As we wandered the streets of Lo Manthang, we kept passing a tall red building, solid and windowless. There were rectangular holes cut into the lower part of the walls and I put my eye to them but felt only cold blackness. I turned the torch on on my phone and shone it through the hole, but its feeble light was no match for that darkness.
There was one thing I was determined to see in Lo Manthang, and that was the enormous statue of the Buddha that Michel Peissel had come across in his explorations, and I suspected that this dark building was where it sat.
Jit arranged for us to see the three monasteries of Lo Manthang. We first visited the Chode monastery where the monastic school is located and heard eighty-three small monks reciting their scriptures. Next to the monastery was a chorten that contains the body of a powerful lama. It also contains a relic from an abbott who had died twelve years before and the guide told us that when he died, snow fell in Kathmandu for the first time in sixty-two years.
Another guide, Tashi, carrying a large torch, led us along the streets and into a courtyard. We climbed some steps to the walkway above and he unlocked the padlock on a heavy, carved wooden door. The sound echoed as in a large cavern and we stepped into the gloom. As my eyes adjusted, there opposite, rising up out of the gloom below, was the great, golden statue of the Maitreya, the Buddha who is to come, at once benevolent and forbidding.

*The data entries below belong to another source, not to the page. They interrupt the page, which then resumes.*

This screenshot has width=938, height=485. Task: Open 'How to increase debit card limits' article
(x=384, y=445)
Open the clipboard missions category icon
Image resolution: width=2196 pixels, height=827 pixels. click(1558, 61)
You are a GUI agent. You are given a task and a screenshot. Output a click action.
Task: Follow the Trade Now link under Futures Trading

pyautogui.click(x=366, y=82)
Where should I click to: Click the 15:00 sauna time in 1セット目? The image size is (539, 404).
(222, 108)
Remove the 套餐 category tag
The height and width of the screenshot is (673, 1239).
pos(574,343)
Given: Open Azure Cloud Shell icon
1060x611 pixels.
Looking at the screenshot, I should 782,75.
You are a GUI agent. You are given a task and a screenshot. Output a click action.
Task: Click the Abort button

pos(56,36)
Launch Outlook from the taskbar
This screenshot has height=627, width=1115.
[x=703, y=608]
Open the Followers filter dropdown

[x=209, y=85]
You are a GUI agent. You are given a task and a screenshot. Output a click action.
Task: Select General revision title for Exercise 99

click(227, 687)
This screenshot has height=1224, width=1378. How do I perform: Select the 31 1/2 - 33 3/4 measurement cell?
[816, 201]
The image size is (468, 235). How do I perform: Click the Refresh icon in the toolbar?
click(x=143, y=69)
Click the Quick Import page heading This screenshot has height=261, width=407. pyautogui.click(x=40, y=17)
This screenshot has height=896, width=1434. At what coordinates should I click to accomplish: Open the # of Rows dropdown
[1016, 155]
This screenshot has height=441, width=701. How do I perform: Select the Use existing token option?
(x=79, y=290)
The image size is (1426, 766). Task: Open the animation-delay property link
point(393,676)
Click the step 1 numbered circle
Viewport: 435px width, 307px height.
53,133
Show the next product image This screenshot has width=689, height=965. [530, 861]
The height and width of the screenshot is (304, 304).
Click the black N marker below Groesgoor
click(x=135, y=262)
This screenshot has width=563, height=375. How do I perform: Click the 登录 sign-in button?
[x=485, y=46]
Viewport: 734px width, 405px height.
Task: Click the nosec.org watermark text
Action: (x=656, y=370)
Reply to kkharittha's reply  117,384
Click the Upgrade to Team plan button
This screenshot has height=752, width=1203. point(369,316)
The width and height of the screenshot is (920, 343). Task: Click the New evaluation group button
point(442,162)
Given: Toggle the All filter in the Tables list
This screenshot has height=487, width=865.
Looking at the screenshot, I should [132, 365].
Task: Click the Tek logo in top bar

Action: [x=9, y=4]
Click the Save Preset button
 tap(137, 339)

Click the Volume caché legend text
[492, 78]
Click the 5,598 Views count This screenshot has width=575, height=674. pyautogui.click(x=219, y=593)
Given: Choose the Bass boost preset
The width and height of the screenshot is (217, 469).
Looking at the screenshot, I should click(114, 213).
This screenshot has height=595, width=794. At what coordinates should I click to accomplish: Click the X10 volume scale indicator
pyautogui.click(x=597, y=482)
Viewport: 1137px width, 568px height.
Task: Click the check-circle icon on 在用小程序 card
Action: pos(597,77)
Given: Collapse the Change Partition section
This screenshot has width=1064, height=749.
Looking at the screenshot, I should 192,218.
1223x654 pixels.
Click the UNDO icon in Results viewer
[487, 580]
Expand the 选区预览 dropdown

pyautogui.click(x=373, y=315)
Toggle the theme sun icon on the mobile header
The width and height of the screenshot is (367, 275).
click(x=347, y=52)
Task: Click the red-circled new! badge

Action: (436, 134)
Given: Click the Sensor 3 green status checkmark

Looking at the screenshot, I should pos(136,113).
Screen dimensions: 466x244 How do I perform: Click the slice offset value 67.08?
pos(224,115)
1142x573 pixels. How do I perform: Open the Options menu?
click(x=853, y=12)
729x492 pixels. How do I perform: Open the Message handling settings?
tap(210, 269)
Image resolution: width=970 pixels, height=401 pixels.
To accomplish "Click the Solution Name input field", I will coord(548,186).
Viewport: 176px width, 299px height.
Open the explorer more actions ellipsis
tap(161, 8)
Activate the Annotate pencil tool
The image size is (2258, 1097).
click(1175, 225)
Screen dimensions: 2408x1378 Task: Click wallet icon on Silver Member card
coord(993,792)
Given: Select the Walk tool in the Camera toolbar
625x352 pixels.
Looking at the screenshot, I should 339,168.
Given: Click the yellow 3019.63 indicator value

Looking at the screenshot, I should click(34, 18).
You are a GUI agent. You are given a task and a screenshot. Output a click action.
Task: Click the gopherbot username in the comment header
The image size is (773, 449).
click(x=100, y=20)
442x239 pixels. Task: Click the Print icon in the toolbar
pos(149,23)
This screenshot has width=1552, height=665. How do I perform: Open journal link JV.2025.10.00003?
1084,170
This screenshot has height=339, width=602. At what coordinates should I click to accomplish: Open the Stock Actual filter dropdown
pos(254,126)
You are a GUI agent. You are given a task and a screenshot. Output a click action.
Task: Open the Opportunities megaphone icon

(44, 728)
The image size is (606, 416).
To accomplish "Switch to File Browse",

For 600 years, since the founding of Lo Monthang, it had sat there. On the altar against the railing before it, as well as butter lamps and bowls of water, were offerings of rice, money, biscuits, a juice popper, and a cylinder of Pringles chips. A woman stood, fervently intoning prayers.
Leaning over the railing, I peered down into the lower floor where the base of the statue sat. Beyond the base, impenetrable darkness.
I asked Tashi what was in the floor above and he told me it was a Mahakala room and therefore dangerous to enter. Mahakala is the fierce protector god.
Tashi then took us to the Tubchen monastery. We entered what I can only describe as a vast cathedral. Great pillars, thirty-five of them, the width of whole tree trunks held up the roof, almost eight metres high, the floor space 28 by 18 metres. The brackets atop the pillars were intricately carved and around the edge of the skylight recess were snow lions, mythical creatures of the Himalayas symbolising fearlessness and unconditional, youthful joy.
Tashi was one of a group of artists working with Italian experts to restore the Jampa and Tubchen monasteries. In both, the paintings had deteriorated from age, soot from the butter lamps and incense, and water leaking from the ceilings. The walls had been cleaned and, in some places, resurfaced and new paint added. In some places, whole new paintings were being added to replace those completely lost.
Thousands of dollars of foreign money is being spent on the restoration, but younger Lobas are leaving and those with money invest it abroad. In a place that has no health facility beyond a health post staffed by the equivalent of a paramedic, there is tension about the money being spent on the restorations. While some people feel it is important to maintain their heritage and culture, others feel it is the foreigners who really want it. There is speculation that the palace will not be restored before the Raja is too old to return and that it may become a museum.
Will Lo Manthang eventually become just one great, remote museum for foreigners to visit?